Historia von D. Johann Fausten, the first "Faust book", is a chapbook of stories concerning the life of Johann Georg Faust, written by an anonymous German author. It was published by Johann Spies (1540–1623) in Frankfurt am Main in 1587, and became the main source for the play The Tragical History of Doctor Faustus by Christopher Marlowe and Goethe's closet play Faust, and also served as the libretto of the opera by Alfred Schnittke, also entitled Historia von D. Johann Fausten.

The Faust Book seems to have been written during the latter half of the sixteenth century (1568–81 or shortly thereafter). It comes down to us in manuscript from a professional scribe in Nuremberg and also as a 1587 imprint from the prominent Frankfurt publishing house of Johann Spies.
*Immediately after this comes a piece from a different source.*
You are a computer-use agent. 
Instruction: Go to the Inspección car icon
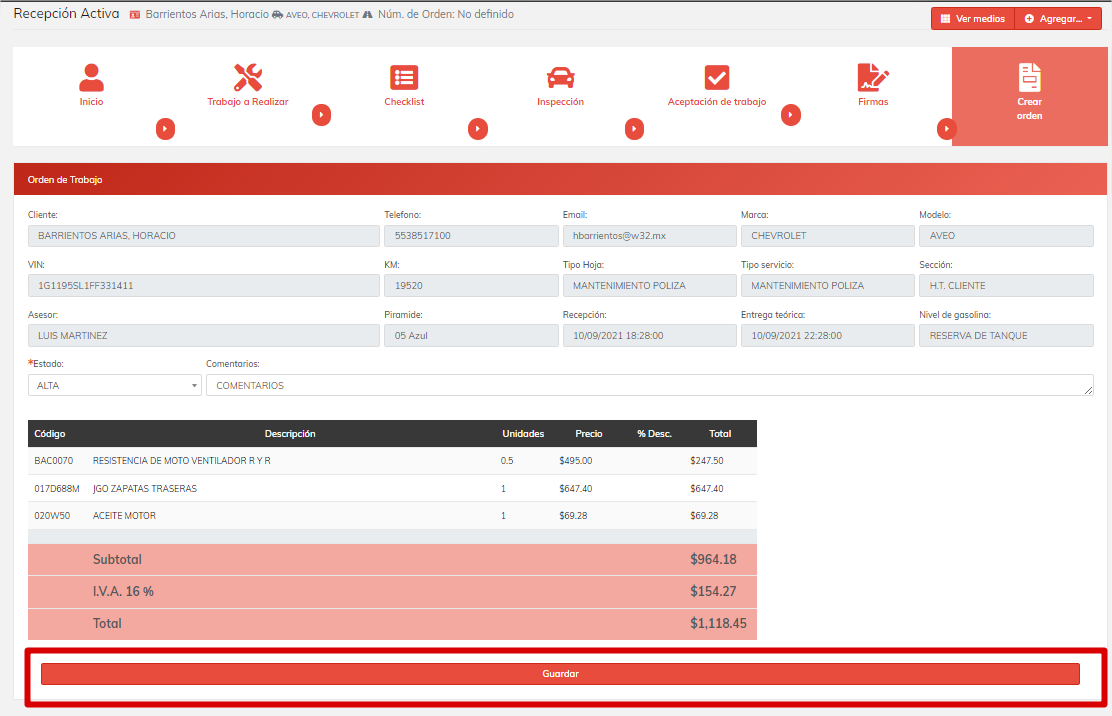pyautogui.click(x=560, y=77)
The better-known version is the Spies imprint of 1587. It came out in September, was reprinted again in the same year and very frequently thereafter, each time with additional tales about Faust, usually old, known folktales with the superimposition of Faust's name. In accord with the theological reputation and clientele of the Spies printing house, their 1587 imprint is also heavily larded with religious commentary. Such "admonitions to the Christian reader" played so well that by the end of the century they had grown to become the major part of the (printed) Faust Books. The general sloppiness and repetitiveness of all these additions, however, seems to have diminished the book's popularity in the long run. As people became less disposed to religious controversy it ceased to be such an attractive book.

An English version based on the Historia was published in 1592, which became known as the "English Faust Book". The Historia may also have been the source of Thomas Roscoe's translation, "History of that Renowned Arch Sorcerer, Doctor J. Faust", published in The German Novelists (1826).

The manuscript version of the Historia was eventually edited by H. G. Haile for the Erich Schmidt Verlag, 1960, and for Carl Winter Verlag, 1996. Haile also published a translation, The History of Dr. Johann Faustus (University of Illinois, 1965).